Text passage START
A lot of sequels simply suck it up and server more of the same in larger more expensive quantities, excess of this kind has sunk the hardiest of film series, think of the "Indiana Jones" canon if you doubt me.
And then occasionally, some sequels go deeper, harder, crazier even, here "The Bride of Frankenstein" can be enrolled with honor, also "The Dark Knight".
Oh don't get me wrong, the film has it's problems, the plotlines are too numerous, the script writers all decided for some inexplicable reason that The Joker's first outing HAD to occasion the creation of Batman's other nemesis, Two Face no matter how badly this marred the storyline...and as usual the film has something akin to three very shrill climaxes.
But...the acting is uniformly excellent thru out, nobody so much as winks at the camera once...nothing is held and not one false or smug note was sounded.
Everyone out there in cyberspace is going into ecstatic convulsions about the late Heath Ledger's performance (very much a bookend to Max Shreck in "Nosferatu" or Anthony Hopkins' as Hanninbal Lector) as the Joker...but let me just note that Aaron Eckhart comes within an ace of stealing the show as Harvey Dent (The future Two Face) and Gary Oldman's Police Chief James Gordon plays it as a worn flint of man...the grand batman freakshow has only just begun and already he is overwhelmed.
Text passage END
- Problem 1:
Reproduce the review of The Dark Knight above word for word.
- Problem 2:
From the records below, rewrite the lines beginning at the one that has "You are a GUI" and stopping after the one that has "Image resolution: width=1536", with "screenshot" changed to "screen capture" and nothing else altered. Give only those lines.
Task inputs START
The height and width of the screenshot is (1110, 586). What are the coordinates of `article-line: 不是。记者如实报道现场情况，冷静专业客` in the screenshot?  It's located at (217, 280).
Task inputs END
Task inputs START
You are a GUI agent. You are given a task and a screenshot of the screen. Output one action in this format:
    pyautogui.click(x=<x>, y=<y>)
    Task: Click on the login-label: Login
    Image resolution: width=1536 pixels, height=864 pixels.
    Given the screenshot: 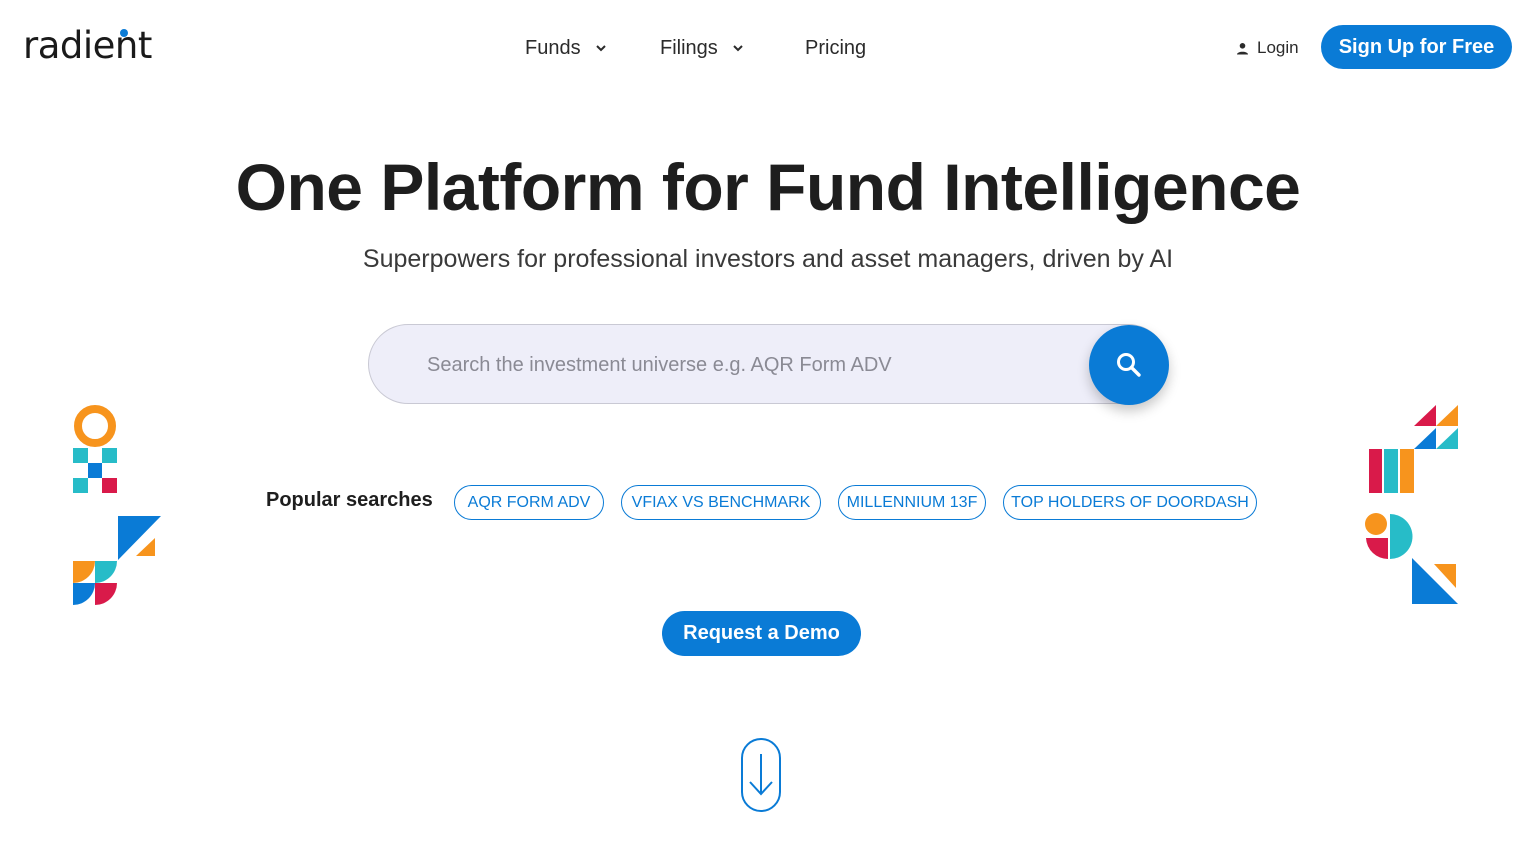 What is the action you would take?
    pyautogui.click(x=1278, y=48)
Task inputs END
- Answer space 1:
A lot of sequels simply suck it up and server more of the same in larger more expensive quantities, excess of this kind has sunk the hardiest of film series, think of the "Indiana Jones" canon if you doubt me.
And then occasionally, some sequels go deeper, harder, crazier even, here "The Bride of Frankenstein" can be enrolled with honor, also "The Dark Knight".
Oh don't get me wrong, the film has it's problems, the plotlines are too numerous, the script writers all decided for some inexplicable reason that The Joker's first outing HAD to occasion the creation of Batman's other nemesis, Two Face no matter how badly this marred the storyline...and as usual the film has something akin to three very shrill climaxes.
But...the acting is uniformly excellent thru out, nobody so much as winks at the camera once...nothing is held and not one false or smug note was sounded.
Everyone out there in cyberspace is going into ecstatic convulsions about the late Heath Ledger's performance (very much a bookend to Max Shreck in "Nosferatu" or Anthony Hopkins' as Hanninbal Lector) as the Joker...but let me just note that Aaron Eckhart comes within an ace of stealing the show as Harvey Dent (The future Two Face) and Gary Oldman's Police Chief James Gordon plays it as a worn flint of man...the grand batman freakshow has only just begun and already he is overwhelmed.

- Answer space 2:
You are a GUI agent. You are given a task and a screen capture of the screen. Output one action in this format:
    pyautogui.click(x=<x>, y=<y>)
    Task: Click on the login-label: Login
    Image resolution: width=1536 pixels, height=864 pixels.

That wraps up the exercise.